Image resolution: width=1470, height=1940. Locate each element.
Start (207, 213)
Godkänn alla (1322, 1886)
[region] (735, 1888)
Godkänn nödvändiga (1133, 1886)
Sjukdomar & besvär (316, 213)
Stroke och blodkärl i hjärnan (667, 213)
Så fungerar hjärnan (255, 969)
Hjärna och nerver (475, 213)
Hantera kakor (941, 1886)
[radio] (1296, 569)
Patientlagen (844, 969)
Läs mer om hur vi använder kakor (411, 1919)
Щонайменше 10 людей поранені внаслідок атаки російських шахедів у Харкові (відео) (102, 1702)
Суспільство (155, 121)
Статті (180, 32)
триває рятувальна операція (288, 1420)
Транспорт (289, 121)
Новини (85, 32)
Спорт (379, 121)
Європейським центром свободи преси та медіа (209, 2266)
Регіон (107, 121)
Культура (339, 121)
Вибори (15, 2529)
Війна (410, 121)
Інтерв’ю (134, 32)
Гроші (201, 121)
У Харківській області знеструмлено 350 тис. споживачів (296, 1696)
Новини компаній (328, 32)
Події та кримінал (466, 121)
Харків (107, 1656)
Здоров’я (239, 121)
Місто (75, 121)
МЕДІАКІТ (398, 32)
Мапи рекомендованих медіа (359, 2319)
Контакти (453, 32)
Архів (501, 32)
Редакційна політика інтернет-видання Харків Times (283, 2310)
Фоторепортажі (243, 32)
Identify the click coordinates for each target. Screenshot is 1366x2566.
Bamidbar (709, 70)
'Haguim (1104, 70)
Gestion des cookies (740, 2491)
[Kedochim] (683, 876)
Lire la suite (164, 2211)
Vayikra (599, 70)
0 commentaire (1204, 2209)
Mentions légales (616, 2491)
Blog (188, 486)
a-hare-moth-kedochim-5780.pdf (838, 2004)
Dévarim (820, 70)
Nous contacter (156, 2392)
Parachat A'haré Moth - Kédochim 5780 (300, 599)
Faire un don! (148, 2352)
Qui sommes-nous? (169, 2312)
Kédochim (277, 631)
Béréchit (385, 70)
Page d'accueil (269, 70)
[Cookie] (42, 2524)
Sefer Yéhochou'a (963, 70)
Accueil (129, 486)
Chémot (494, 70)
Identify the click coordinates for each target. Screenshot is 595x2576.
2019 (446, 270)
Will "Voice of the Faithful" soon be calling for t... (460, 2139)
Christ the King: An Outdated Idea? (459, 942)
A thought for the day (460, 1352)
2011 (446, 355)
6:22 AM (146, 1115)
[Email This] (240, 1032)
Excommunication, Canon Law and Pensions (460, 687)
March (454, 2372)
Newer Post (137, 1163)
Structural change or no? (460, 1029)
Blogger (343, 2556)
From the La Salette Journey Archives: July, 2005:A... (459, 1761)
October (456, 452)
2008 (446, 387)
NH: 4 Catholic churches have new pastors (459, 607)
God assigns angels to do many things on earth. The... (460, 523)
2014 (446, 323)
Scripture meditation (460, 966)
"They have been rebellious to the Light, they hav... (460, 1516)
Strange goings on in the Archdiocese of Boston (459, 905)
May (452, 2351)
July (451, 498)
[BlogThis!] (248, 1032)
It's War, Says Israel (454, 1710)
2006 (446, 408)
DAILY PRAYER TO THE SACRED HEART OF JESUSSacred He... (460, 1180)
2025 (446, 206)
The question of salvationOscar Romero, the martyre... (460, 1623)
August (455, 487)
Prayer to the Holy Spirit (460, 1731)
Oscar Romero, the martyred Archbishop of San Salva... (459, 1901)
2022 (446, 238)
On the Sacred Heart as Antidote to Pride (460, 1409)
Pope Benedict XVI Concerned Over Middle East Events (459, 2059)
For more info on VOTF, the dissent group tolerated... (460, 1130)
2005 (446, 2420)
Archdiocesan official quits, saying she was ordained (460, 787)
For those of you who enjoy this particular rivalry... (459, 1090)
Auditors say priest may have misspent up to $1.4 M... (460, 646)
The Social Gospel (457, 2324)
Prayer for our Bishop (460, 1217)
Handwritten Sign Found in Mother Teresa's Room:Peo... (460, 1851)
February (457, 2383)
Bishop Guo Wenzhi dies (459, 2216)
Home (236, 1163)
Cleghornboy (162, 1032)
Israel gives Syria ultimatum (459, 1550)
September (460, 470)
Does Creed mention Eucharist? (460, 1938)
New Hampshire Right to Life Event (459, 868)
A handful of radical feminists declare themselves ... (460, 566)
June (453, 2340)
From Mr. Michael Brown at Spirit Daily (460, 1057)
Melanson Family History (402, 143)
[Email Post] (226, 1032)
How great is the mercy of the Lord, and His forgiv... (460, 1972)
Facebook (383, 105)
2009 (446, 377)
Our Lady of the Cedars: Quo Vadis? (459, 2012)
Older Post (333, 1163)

────────

Find the line that contains "September (460, 470)" in the data above. Reproduce it and every later line exactly, through the last one.

Response
September (460, 470)
Does Creed mention Eucharist? (460, 1938)
New Hampshire Right to Life Event (459, 868)
A handful of radical feminists declare themselves ... (460, 566)
June (453, 2340)
From Mr. Michael Brown at Spirit Daily (460, 1057)
Melanson Family History (402, 143)
[Email Post] (226, 1032)
How great is the mercy of the Lord, and His forgiv... (460, 1972)
Facebook (383, 105)
2009 (446, 377)
Our Lady of the Cedars: Quo Vadis? (459, 2012)
Older Post (333, 1163)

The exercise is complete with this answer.